TASK OBJECTIVE: Copy out the lines from the beginning of the records up to and including the line containing "Action: click(1392, 139)". Reproduce them word for word, but leave out the pictures.

——

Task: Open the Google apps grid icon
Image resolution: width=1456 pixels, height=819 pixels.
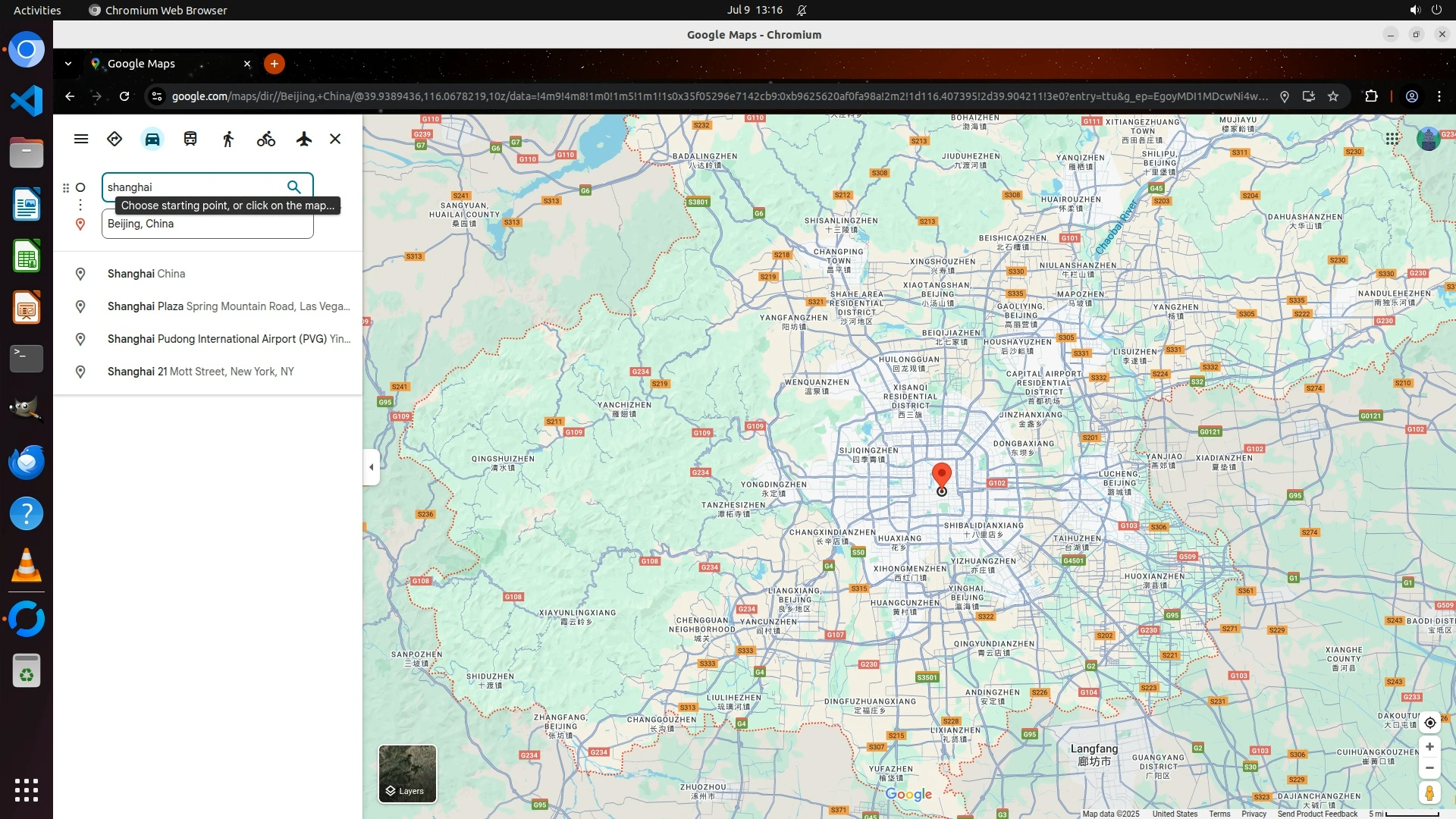Action: click(1392, 139)
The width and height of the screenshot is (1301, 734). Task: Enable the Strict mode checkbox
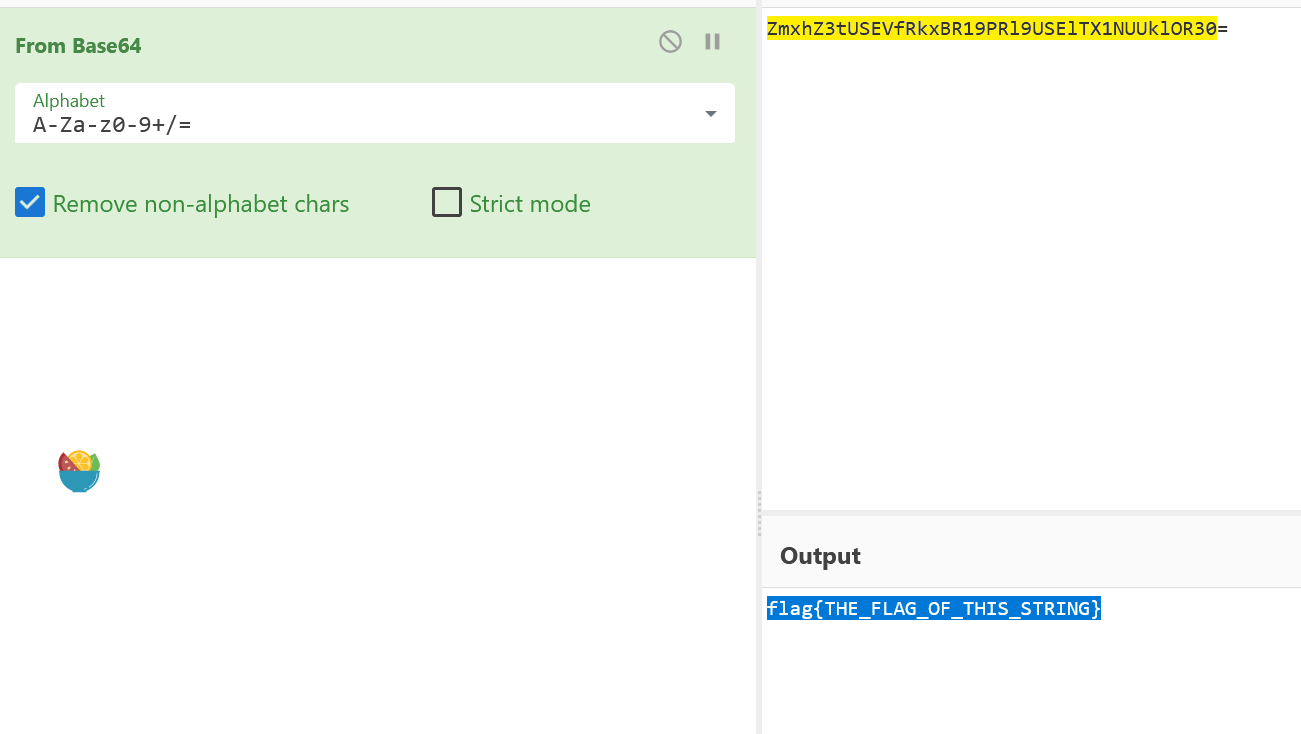coord(446,203)
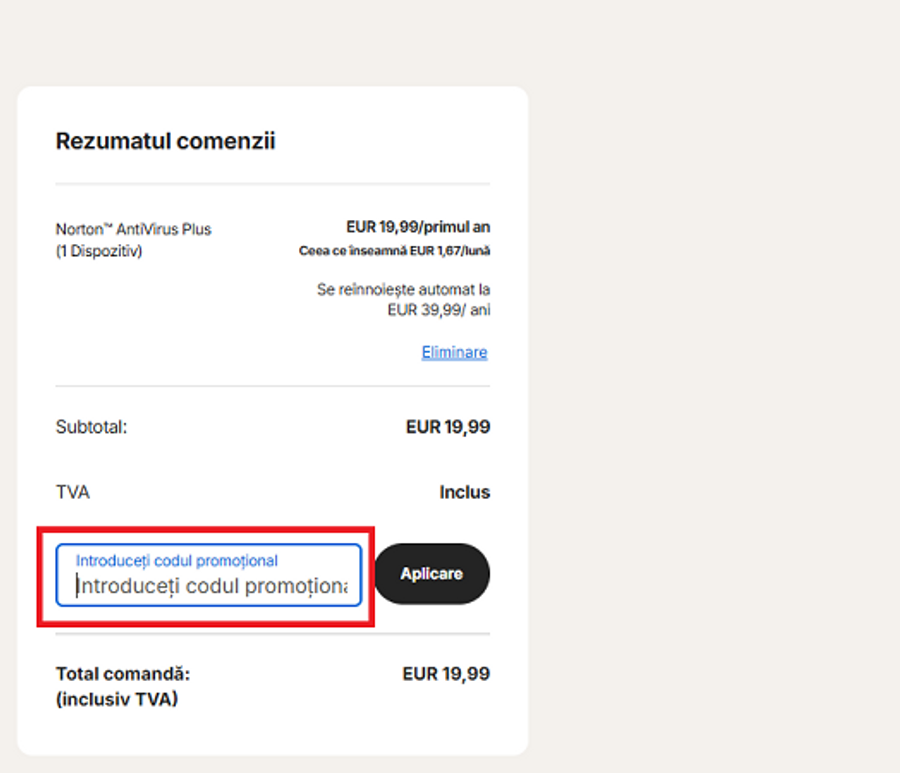Click the divider line under Rezumatul comenzii
The width and height of the screenshot is (900, 773).
pyautogui.click(x=272, y=184)
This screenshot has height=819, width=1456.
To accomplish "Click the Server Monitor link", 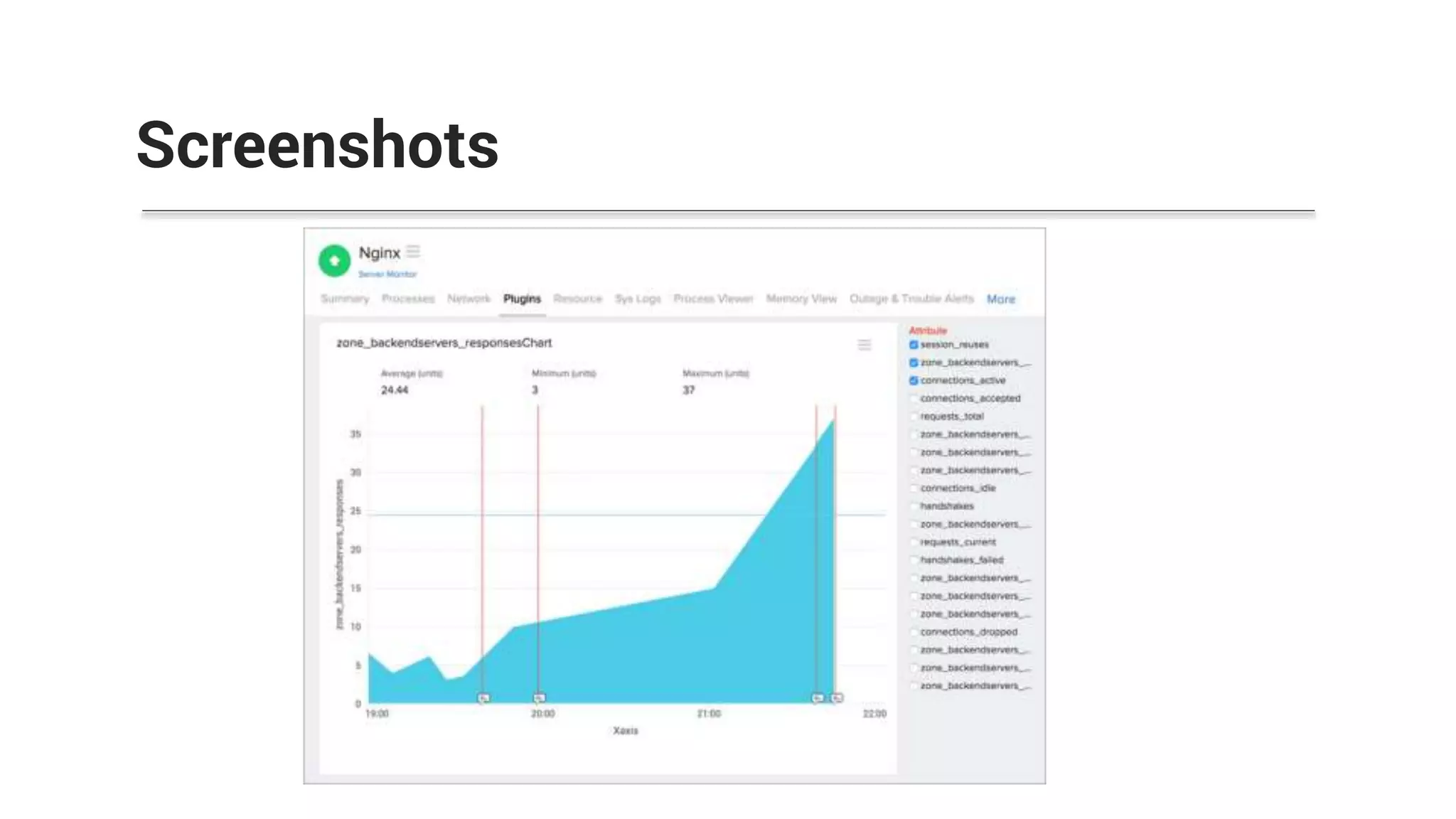I will 387,274.
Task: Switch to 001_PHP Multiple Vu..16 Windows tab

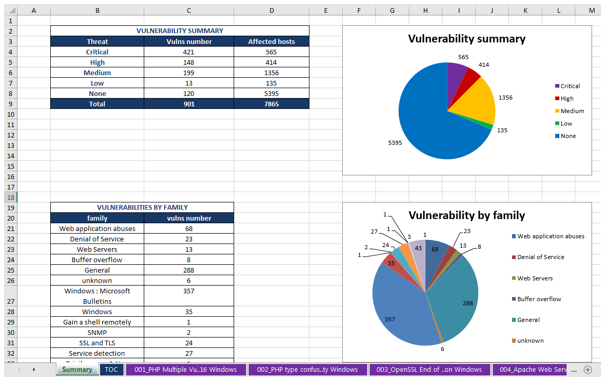Action: (x=186, y=369)
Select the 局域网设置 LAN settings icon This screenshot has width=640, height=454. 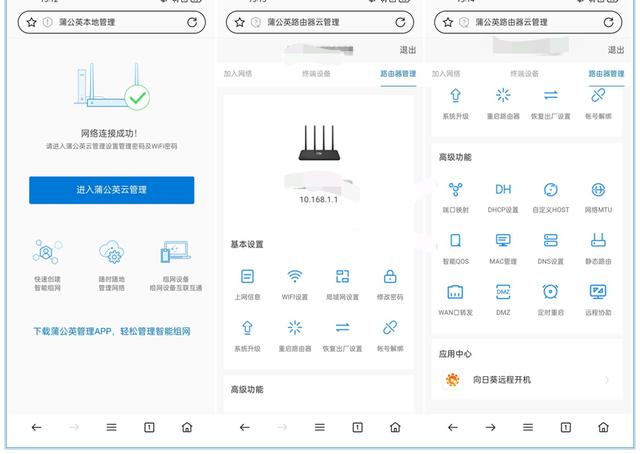coord(342,276)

——

TASK RESULT:
Task: Open the Google apps grid icon
Image resolution: width=1456 pixels, height=819 pixels.
Action: click(1392, 139)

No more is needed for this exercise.